1:10 PM -- Greg Reyes is about to hit another milestone -- if it doesn't hit him first. If federal prosecutors have their way, the former CEO of Brocade Communications Systems Inc. (Nasdaq: BRCD) may become the first person to face criminal charges in the stock-options scandal rippling through corporate America. (See Vendor Options Draw SEC Scrutiny.) Reyes could also face civil charges from the SEC, according to today's Wall Street Journal.
No one is guilty until convicted, of course, and Reyes's lawyers insist he acted for others, not himself. Still, Reyes makes an admirable poster boy for corporate financial diddling.
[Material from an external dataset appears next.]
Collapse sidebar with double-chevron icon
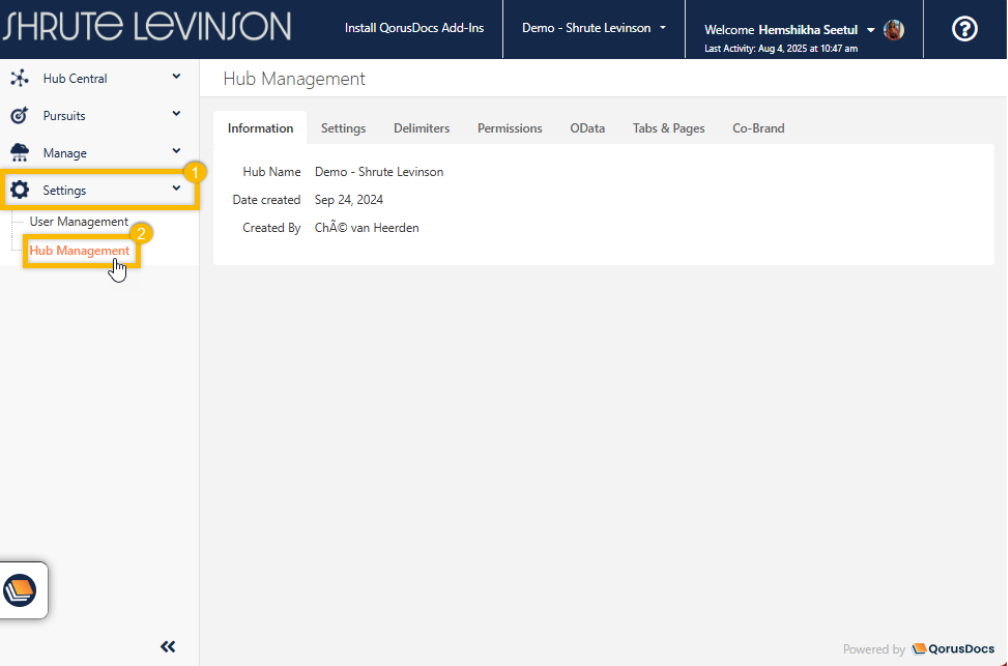The image size is (1008, 666). (168, 646)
If he wasn't previously known for his arrogance, his actions as ex-CEO would prove him worthy of the rep. As he departed the executive suite under a cloud early in 2005, he signed to earn $910,000 in base pay for the coming year -- an 8 percent salary raise. (See 2005 Top Ten: Executive Payouts and Ex-CEOs Cash In.) Then he drew the wrath of the board yet again by failing to produce results for his rich "consulting" fees. (See Brocade Blasts 'Consultant' Reyes.)
Nonetheless, the question must be asked: Was Reyes alone to blame? No public CEO acts without the approval of his or her board, and in this case, the board waited a long time to rein in Reyes. His fate should give them -- and other firms' boards and shareholders -- pause. Reyes's reckoning, if it comes, must be shared in spirit if not in cold, hard penalties. That's something we've yet to see in the post-Ebbers/WorldCom world, and it's well overdue.